In fact, because TDB and Hawaii TDI are so similar, brokers may wish to pursue this market to expand their book of business. If you already sell healthcare in Hawaii, TDI is a logical cross-selling opportunity. If you have a large, national brokerage, selling Hawaii TDI can be a foot in the door to also sell healthcare coverage, group life, and ancillary benefits.
Let DBL Center Help You with Your Customers in Hawaii
Most of our brokers and industry colleagues know we moved our New York offices a few miles away to bigger building and larger office space in Melville.
But many people don’t know that DBL Center also has an office in Hawaii, where we provide more than 3,500 Hawaiian businesses with statutory TDI coverage and ancillary benefits.

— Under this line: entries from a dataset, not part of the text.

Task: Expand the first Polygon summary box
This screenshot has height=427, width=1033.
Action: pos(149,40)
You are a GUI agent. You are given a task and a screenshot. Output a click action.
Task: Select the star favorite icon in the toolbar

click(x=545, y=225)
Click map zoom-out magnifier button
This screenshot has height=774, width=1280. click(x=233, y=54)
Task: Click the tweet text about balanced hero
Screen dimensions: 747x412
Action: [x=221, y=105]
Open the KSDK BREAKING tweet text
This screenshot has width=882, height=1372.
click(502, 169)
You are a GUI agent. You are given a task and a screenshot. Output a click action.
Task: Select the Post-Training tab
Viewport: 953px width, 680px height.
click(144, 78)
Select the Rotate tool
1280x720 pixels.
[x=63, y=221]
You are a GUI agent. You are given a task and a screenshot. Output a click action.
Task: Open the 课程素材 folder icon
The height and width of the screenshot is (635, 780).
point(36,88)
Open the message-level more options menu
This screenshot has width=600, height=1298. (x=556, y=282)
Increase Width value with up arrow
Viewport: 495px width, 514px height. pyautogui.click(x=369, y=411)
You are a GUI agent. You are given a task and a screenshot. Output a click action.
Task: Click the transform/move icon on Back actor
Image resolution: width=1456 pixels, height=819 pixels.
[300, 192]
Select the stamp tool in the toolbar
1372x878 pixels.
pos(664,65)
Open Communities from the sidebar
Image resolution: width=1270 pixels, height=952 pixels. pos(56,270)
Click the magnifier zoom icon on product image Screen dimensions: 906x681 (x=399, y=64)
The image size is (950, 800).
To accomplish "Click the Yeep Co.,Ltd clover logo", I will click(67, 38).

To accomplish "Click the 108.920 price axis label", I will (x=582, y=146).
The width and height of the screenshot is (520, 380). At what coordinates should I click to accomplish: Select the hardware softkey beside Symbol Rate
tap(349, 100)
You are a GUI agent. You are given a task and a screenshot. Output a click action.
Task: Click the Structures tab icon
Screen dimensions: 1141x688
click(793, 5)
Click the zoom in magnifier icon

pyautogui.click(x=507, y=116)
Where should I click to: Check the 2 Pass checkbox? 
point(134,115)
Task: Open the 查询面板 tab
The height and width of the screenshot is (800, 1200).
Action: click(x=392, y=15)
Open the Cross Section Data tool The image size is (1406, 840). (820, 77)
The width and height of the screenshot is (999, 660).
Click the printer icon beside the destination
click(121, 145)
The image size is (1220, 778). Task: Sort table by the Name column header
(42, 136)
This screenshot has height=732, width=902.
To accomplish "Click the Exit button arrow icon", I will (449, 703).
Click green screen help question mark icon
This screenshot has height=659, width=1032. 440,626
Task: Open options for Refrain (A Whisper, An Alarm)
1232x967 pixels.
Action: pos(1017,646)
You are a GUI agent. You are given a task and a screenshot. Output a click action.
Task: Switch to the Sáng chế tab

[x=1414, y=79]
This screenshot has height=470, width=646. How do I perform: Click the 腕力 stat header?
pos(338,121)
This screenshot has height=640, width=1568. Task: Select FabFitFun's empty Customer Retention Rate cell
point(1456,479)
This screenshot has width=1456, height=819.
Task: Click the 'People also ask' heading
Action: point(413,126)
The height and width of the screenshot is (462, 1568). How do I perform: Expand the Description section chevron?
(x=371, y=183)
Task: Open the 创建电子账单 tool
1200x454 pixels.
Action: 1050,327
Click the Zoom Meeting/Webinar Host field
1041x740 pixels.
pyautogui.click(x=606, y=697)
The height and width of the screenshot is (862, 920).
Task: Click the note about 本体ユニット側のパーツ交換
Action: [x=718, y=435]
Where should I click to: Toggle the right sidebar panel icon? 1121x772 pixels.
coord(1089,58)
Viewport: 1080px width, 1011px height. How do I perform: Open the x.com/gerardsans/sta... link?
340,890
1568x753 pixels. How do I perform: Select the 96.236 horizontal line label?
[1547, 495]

If you run a national insurance agency with business customers who span the country, there is a wide-open market in Hawaii for TDI coverage. As with NJ DBL, there are a number of benefits for Hawaii business owners to move their policy from state-funded coverage to privatized TDI.
Helping Hawaii Insurance Agents Grow
If you are a Hawaii-based broker seeking to grow your book of business locally, we can help. We will be your back-office team to provide faster service and timely payouts. You’ll gain access to our state-of-the-art broker dashboard, permitting you to track cancellations, renewals, and commissions with just a few clicks. Our ancillary lines, including group life, vision, and dental, can help you increase commissions with highly coveted benefits.
Isn’t time to make the leap and start selling Hawaii TDI coverage? DBL Center will be your white-glove, white-label service provider and your back-office team to ensure your customers receive the service they expect and deserve.